THE TASKS
[A] Switch "residents" to "inhabitants" in the Darling Square text, and give it again from "A captivating new" up to and including "the focal point.".
[B] According to the Darling Square text, who won the design ideas competition in late 2014?
[C] Sum up the Darling Square text in two sentences.

Darling Square
Brett Boardman Photography

Darling Square

ASPECT Studios has designed the public spaces of Sydney’s new city neighbourhood. A series of connected spaces - art filled laneways, a public square, pedestrian boulevards and assorted public domain elements in Sydney’s Darling Harbour; on Gadigal land, on the site of the former Entertainment Centre. Darling Square is now a vibrant connected city place embedded into its context.

 

“Embodies a new urban typology, fusing landscape, architecture, art, food and culture.” ASPECT Studios

 

A captivating new world-class urban neighbourhood has rejuvenated the heart of Sydney. It is home to 4,200 residents, 2,500 co-workers, and more than 60 retail and food stores, attracting visitors and locals alike. Darling Square sits on the site of the former Entertainment Centre and car park, south of the revitalised Darling Harbour Live precinct. With a renewed sense of place and position, urban connections are forged, realigning and reconverging the city with its prior landscape and landmarks. Straddling Tumbalong Boulevard, Darling Square provides both destination and reconnection of Darling Harbour to its surrounding urban context of Central Station, Ultimo and Chinatown. The precinct includes a strong, pedestrian focused network of city streets, laneways and the 20-metre-wide pedestrian boulevard bisecting the ground plane, with the public square as the focal point.

 

The removal of the Entertainment Centre and Car Park created a unique opportunity for a large, undivided, central plot in a pivotal part of the city. Recognising the potential of the site, Lendlease ran a limited design ideas competition to develop new concepts for the design of the public square and adjacent laneway. ASPECT Studios won the competitive process in late 2014 and was subsequently engaged by Lendlease to develop the design for the public domain across Darling Square. ASPECT Studios’ competition winning design responded to the principles of Lendlease’s brief with three primary design moves that altered the existing master plan.

 

These were:
1. Create a platform for the square, held by a canopy edge
2. Give definition to the square, through the boulevard, canopy and connecting laneway spaces
3. Create a community building in the round.

 

The public domain design response was in alignment with the wider site master planning by Denton Corker Marshall (DCM) and Hassell, for three new residential developments, two new student accommodation buildings and a new commercial building, each with active, retail oriented, ground planes. Darling Square’s immediate patronage has been a response to a new appreciation for the need of urban spaces and the opportunities that come with urbanisation, exemplified in this precinct.

DATA SUPPLIED

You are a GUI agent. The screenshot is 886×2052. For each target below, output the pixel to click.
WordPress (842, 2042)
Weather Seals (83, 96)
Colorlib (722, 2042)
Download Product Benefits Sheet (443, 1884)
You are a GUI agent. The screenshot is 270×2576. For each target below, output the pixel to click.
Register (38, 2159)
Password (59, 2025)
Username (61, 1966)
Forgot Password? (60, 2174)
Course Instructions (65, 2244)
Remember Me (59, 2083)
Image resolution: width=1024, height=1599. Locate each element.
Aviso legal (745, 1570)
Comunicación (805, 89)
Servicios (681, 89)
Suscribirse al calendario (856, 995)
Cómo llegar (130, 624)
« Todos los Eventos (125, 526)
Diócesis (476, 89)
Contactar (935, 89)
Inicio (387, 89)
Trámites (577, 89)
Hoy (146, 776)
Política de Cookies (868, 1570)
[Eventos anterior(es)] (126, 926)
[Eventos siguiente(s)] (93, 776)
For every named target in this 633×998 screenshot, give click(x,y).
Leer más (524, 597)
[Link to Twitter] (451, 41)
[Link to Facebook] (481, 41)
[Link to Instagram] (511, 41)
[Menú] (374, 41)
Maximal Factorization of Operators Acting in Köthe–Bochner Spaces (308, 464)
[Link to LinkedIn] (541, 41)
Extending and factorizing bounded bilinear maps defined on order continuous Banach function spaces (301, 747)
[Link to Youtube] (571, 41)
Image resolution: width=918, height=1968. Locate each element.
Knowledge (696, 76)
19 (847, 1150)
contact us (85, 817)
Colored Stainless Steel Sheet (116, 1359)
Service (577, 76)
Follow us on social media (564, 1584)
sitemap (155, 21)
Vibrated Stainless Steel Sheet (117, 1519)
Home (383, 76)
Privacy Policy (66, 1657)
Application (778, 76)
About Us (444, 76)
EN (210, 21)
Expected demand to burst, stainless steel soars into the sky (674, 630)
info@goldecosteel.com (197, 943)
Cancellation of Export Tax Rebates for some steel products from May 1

ANSWERS PER TASK
[A]
A captivating new world-class urban neighbourhood has rejuvenated the heart of Sydney. It is home to 4,200 inhabitants, 2,500 co-workers, and more than 60 retail and food stores, attracting visitors and locals alike. Darling Square sits on the site of the former Entertainment Centre and car park, south of the revitalised Darling Harbour Live precinct. With a renewed sense of place and position, urban connections are forged, realigning and reconverging the city with its prior landscape and landmarks. Straddling Tumbalong Boulevard, Darling Square provides both destination and reconnection of Darling Harbour to its surrounding urban context of Central Station, Ultimo and Chinatown. The precinct includes a strong, pedestrian focused network of city streets, laneways and the 20-metre-wide pedestrian boulevard bisecting the ground plane, with the public square as the focal point.

[B] ASPECT Studios

[C] ASPECT Studios designed the public spaces of Darling Square, a new Sydney neighborhood on the site of the former Entertainment Centre and car park, which is home to 4,200 residents, 2,500 co-workers and more than 60 retail and food stores. After winning a Lendlease design competition in late 2014, ASPECT Studios made three main design moves that changed the existing master plan, creating a network of streets, laneways and a pedestrian boulevard with the public square at its center.